«Как-то раз звоните другу, а телефон все трезвонит в пустой квартире; вы приходите и стучитесь в дверь, а он не подходит; когда дверь открывает консьерж, в коридоре стоят лишь два придвинутых друг к другу стула, а рядом валяются окурки от выкуренных немцами сигарет».
Сартр сформулировал это так: «тротуары города будто бы иногда разверзаются, и чудовищные щупальца тянутся вверх, чтобы утащить кого-то вниз». В кафе было все меньше знакомых лиц. Де Бовуар писала о том, как две привлекательные чешские женщины, завсегдатаи кафе «Флор», в один прекрасный день просто исчезли. Они так и не вернулись. Было невыносимо видеть пустой столик, который они любили занимать: «это было именно что небытие».

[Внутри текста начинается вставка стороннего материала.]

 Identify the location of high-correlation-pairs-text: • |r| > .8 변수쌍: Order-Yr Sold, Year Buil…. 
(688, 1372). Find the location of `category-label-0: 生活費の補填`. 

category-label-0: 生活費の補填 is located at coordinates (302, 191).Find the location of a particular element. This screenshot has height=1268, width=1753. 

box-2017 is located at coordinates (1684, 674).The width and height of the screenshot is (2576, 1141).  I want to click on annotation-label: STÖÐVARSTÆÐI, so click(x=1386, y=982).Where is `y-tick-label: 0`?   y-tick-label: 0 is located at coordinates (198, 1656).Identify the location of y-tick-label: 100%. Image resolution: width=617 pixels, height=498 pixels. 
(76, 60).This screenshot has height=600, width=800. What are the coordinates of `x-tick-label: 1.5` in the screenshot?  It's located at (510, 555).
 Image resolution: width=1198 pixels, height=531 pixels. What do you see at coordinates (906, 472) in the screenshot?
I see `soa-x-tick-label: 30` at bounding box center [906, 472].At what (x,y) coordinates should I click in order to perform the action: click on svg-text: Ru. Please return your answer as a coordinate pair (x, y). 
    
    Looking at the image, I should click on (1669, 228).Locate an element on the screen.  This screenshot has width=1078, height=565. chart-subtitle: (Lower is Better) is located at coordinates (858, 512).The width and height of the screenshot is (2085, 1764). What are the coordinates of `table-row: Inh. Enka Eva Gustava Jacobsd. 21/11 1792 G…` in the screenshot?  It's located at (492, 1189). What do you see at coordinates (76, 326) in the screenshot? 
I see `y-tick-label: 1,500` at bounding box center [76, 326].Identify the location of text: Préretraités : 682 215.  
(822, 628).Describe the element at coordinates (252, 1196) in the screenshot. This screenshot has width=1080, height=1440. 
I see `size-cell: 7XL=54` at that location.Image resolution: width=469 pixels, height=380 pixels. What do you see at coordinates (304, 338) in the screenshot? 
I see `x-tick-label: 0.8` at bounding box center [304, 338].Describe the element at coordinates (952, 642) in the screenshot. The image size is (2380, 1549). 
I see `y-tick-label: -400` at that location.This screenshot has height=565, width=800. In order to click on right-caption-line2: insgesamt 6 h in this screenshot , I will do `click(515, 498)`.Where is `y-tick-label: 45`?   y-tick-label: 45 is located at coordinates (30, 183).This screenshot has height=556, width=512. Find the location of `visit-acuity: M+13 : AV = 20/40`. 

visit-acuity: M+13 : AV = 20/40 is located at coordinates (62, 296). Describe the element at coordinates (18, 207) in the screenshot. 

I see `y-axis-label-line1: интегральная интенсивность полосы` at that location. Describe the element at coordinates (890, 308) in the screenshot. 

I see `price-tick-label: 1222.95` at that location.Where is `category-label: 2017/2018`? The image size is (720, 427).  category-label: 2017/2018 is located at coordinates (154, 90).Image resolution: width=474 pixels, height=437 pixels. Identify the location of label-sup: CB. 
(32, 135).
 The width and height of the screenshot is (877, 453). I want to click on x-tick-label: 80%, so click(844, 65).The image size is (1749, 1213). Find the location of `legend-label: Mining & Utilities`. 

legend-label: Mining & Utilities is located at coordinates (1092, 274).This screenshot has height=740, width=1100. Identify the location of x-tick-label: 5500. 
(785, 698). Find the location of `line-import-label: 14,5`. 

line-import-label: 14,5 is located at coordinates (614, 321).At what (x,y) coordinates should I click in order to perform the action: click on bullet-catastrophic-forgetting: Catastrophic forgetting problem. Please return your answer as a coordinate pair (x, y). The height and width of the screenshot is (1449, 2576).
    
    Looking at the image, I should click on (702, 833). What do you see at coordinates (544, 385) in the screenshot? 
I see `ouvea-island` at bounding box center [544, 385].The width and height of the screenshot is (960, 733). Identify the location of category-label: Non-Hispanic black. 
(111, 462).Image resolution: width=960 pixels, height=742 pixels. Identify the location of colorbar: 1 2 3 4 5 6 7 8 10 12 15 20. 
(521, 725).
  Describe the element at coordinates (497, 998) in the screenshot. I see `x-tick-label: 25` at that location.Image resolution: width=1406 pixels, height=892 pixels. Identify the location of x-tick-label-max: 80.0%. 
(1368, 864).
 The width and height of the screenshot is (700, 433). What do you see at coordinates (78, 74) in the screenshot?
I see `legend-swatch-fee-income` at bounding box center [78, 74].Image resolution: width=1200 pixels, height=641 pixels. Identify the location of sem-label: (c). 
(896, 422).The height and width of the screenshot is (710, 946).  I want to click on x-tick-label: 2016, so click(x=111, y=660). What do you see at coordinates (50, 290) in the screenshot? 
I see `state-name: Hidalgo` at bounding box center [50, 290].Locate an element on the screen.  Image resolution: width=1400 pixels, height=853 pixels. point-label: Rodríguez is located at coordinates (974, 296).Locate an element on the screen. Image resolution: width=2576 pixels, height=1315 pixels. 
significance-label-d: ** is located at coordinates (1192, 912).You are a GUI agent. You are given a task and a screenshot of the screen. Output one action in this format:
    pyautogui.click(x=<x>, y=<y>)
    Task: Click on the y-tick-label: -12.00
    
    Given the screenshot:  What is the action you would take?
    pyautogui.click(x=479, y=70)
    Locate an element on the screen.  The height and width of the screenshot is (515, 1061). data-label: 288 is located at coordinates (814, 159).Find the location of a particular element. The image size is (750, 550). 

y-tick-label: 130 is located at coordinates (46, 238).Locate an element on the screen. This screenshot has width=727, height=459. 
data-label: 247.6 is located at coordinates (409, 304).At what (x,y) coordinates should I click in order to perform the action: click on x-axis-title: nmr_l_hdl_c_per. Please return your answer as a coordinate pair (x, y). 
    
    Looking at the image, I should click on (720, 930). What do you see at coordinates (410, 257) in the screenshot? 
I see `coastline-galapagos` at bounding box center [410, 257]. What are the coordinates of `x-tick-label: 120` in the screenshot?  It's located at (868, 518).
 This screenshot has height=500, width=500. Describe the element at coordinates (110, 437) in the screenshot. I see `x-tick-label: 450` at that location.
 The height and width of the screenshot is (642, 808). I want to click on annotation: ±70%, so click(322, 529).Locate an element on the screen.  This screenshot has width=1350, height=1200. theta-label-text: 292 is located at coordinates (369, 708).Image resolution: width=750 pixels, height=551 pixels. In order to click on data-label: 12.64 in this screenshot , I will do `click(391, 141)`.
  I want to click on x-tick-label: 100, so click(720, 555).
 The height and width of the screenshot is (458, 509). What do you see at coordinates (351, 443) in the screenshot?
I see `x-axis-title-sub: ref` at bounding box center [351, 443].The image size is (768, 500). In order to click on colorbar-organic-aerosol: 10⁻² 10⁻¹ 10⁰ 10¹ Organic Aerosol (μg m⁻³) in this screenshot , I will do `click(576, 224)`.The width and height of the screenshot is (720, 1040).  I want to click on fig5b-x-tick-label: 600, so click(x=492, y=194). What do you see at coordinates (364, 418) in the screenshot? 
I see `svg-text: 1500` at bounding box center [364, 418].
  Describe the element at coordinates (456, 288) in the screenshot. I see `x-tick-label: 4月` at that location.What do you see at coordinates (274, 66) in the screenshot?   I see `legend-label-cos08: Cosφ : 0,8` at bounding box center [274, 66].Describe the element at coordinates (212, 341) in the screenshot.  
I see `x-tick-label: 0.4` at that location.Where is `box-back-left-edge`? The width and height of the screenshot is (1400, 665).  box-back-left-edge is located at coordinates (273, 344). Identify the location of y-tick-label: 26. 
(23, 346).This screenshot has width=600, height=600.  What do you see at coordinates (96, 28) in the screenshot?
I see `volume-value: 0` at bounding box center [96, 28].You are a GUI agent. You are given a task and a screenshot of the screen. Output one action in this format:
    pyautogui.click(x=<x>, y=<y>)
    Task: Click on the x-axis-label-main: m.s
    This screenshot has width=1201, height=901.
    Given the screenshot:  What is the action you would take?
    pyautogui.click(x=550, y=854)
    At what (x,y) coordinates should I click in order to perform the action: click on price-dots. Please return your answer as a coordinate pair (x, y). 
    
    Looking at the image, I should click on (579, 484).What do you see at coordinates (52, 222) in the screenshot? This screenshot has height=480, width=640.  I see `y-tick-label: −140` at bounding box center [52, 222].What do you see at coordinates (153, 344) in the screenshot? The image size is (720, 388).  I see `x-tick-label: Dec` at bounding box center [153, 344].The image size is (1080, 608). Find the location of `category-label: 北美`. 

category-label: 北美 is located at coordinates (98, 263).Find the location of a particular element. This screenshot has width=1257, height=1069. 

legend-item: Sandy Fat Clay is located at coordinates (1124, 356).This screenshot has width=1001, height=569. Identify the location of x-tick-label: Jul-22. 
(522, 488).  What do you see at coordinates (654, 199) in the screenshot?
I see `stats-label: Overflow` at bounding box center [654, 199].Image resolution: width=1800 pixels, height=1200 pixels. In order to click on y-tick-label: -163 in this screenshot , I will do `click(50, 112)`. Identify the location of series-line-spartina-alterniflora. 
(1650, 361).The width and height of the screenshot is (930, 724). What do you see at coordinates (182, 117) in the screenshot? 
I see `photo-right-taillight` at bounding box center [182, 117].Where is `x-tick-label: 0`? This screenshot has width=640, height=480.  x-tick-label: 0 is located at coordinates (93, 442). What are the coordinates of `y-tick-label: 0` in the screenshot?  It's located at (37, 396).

Такие кафе, как «Флор», продолжали оставаться центром парижской жизни. Прежде всего, в них можно было согреться: они были куда теплее убогих дешевых гостиниц, где зачастую не было ни отопления, ни нормальной кухни. Гостиницы пребывали в плачевном состоянии даже после войны, как заметил в 1950-х годах американский писатель Джеймс Болдуин: «Как только я остановился во французском отеле, я понял, для чего нужны французские кафе». Там же можно было поговорить, обсудить насущные дела, проявить свой ум в беседе. Кафе, безусловно, определяли социальную жизнь Бовуар и Сартра, будучи местами, где они встречали поэтов, драматургов, журналистов, художников, таких как Пабло Пикассо и Альберто Джакометти, и писателей-авангардистов, таких как Мишель Лейрис, Раймон Кено и Жан Жене. Последний, бывший вор и секс-работник, ныне прославившийся как писатель, однажды просто подошел к Сартру во «Флоре» и сказал «Bonjour». Это было одно из многочисленных знакомств, завязавшихся в военное время за столиками кафе.
С Альбером Камю они познакомились так же неожиданно, но в театре Сары Бернар, где он объявился однажды в 1943 году во время репетиции пьесы Сартра «Мухи»[49]
. Они уже слышали друг о друге: Камю рецензировал «Тошноту», а Сартр как раз писал статью о «Постороннем»[50] Камю. Писатели сразу же нашли общий язык. Позднее де Бовуар говорила, что им с Сартром Камю показался «простой, жизнерадостной душой», часто веселым и шутливым в разговоре и настолько эмоциональным, что «он мог усесться на снегу посреди улицы в два часа ночи и начать изливать свои любовные страдания».После своего пребывания в Париже в 1940 году Камю несколько раз ездил в Алжир и обратно. Его жена Франсин все еще оставалась там, застряв в стране, которую заняли союзные войска, а Альбер в это время находился в Лионе, где лечился от туберкулеза, от которого страдал всю жизнь. Он уже закончил «три абсурда», над которыми работал три года назад; они прежде всего говорили о его беспорядочном опыте французского алжирца, оказавшегося между двумя странами и не чувствовавшего себя дома ни в одной из них. Они также отражали его ранний опыт бедности: семья Камю никогда не была обеспеченной, но их положение стало особенно тяжелым после смерти отца Камю Люсьена в первый год Первой мировой войны. (Его завербовали в алжирский полк и отправили в бой в эффектной форме колониальных войск — в красных брюках и ярко-синей жилетке, совершенно неуместных в северной Франции.) Альберу, родившемуся 7 ноября 1913 года, тогда было меньше года. Он вырос в убогой квартире в Алжире вместе со своим братом, убитой горем матерью и неграмотной бабушкой, которая к тому же была жестока с маленьким Камю.
Таким образом, в то время как юный буржуа Сартр мечтал о литературном подвиге, Мерло-Понти — о счастье быть безоговорочно любимым, а де Бовуар — о своих книгах и витринах магазинов сладостей, Камю рос в мире молчания и отчуждения. В его семье не было ни электричества, ни водопровода, ни газет, ни книг, ни радио, в доме редко бывали гости и не было никакого представления о «жизненных мирах» других людей. Ему удалось сбежать, поступить в лицей в Алжире, построить карьеру журналиста и писателя, но детство наложило на него свой отпечаток. В его первом дневнике первая запись, которую он оставил в двадцать два, содержит замечание: «Определенного количества лет, прожитых без денег, достаточно для цельного мироощущения».